Were my standardized test scores as high as they would have been if I had been made to conform to more conventional study habits? Who knows. Should I care?


  1. Yep!! The thing is, though, that here teachers take recess and other things away if it is NOT signed. So how can you fight that? Personally I wound up crossing out the pledge that I've seen the stupid homework and then signing. This way, I haven't promised anything dopey and violeated my conscience, the kid still gets recess, and the intrusive process is frustrated. :)

  2. This is pretty typical of schools. Somebody reads a study that says children of involved parents do better in school, and they start having parents sign homework so they can say "See...we involve parents in homework so kids will do better in school."

    Correlation does not equal causation.

  3. PsychMom here:
    My mother was never involved in my homework which began for me in roughly Grade 7. She never asked me if I had homework unless it was because she needed to alter family plans because of MY homework. My conscientiousness about the work meant that I was my own gatekeeper...but I was the good student who did everything she was told. The responsibility was handed to me at a more appropriate age though...I was ready to accept it at 12. So far, my 9 year old child is not...and she shouldn't be because she's too young.

  4. Chris, great post. I hate hate hate all the efforts made by schools to involve parents. I hate what it does to me, let alone my child.

    I've noticed a disconnect here between principals and teachers. I've had two principals (one at a public, one at a private school) basically tell me that I was overinvolved and I should butt out of the kids' homework. Then the teachers would send stuff home that I was supposed to sign every night, or start homework so early (e.g., first grade) that it was impossible for the work to get done without my involvement.

  5. By the way, I am in awe that you actually invented a book for a book report. Great title, too.

  6. Mrs. C -- I hear you. It's hard to blame any parent for not wanting to cause trouble for their kids, so the school has you over the barrel to some extent. In my next post or two, though, I want to make the case for the idea that this is something worth taking a stand about. Stay tuned . . .

    Anonymous: Yeah, all true. It's crazy to expect little kids to be organized and disciplined enough to do homework consistently and on time, which is one of the reasons they shouldn't be getting homework anyway. And even if they do, the signature requirement is something else entirely -- it has nothing to do with the parent helping the child, it's all about the parent policing the child (and the teacher policing the parent).

    FedUpMom -- As for that book -- it was quite a page-turner, though not without its flaws. :)

  7. ***
    As for that book -- it was quite a page-turner, though not without its flaws. :)

    Let me guess -- was it a stirring tale of Man versus Nature?

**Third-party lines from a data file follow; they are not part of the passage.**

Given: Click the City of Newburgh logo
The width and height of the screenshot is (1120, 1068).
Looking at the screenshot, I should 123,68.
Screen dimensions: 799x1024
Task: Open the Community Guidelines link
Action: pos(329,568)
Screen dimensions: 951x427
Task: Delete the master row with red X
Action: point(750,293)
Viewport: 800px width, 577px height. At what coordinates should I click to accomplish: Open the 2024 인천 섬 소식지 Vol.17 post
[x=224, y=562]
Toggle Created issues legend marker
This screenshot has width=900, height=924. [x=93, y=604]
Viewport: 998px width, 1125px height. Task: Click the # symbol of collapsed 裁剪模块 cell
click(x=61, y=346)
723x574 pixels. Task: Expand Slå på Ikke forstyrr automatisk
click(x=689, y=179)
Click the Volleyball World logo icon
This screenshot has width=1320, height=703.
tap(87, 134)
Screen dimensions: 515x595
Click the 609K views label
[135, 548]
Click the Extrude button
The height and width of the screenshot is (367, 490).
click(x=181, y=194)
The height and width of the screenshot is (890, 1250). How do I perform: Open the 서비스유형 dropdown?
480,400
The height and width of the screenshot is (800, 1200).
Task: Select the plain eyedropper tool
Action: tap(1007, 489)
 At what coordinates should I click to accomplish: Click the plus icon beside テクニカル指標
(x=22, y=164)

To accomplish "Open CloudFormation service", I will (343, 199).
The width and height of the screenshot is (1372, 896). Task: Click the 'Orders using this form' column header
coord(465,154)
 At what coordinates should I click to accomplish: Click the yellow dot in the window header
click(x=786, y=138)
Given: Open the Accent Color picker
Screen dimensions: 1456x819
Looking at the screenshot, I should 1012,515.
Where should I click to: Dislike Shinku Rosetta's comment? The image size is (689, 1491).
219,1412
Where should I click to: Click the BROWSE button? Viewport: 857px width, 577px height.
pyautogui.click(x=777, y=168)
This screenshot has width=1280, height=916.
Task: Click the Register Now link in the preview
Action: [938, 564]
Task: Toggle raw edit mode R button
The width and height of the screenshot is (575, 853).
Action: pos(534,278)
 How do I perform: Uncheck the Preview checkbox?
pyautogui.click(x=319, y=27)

    Thanks for a much-needed laugh.

  8. Nice post, Chris. At our school, we are not required to sign homework assignments, but we are expected to initial our kids' agendas (that they even need these things is ridiculous, of course!), where the homework for the night is listed. The teacher initials to indicate that the child has written the assignments down, and the parent initials to indicate that they've seen what has been assigned. About two years ago, I just stopped initialing. The teacher didn't say anything. Sometimes I find silent refusal the best path, if only because it requires the least amount of energy from me! Of course, if a teacher were to challenge me about not signing, or if s/he were to penalize my child in any way, I would speak up. But sometimes, I think, this is an issue created by teachers not me, let them seek me out if they have a problem with what I'm (not) doing.

  9. I have also refused to sign book logs without any blowback from the teachers. However, in fourth grade, my child was kept in at recess for missing some questions on her homework sheets. My child blamed me for not looking over her homework! You can't win.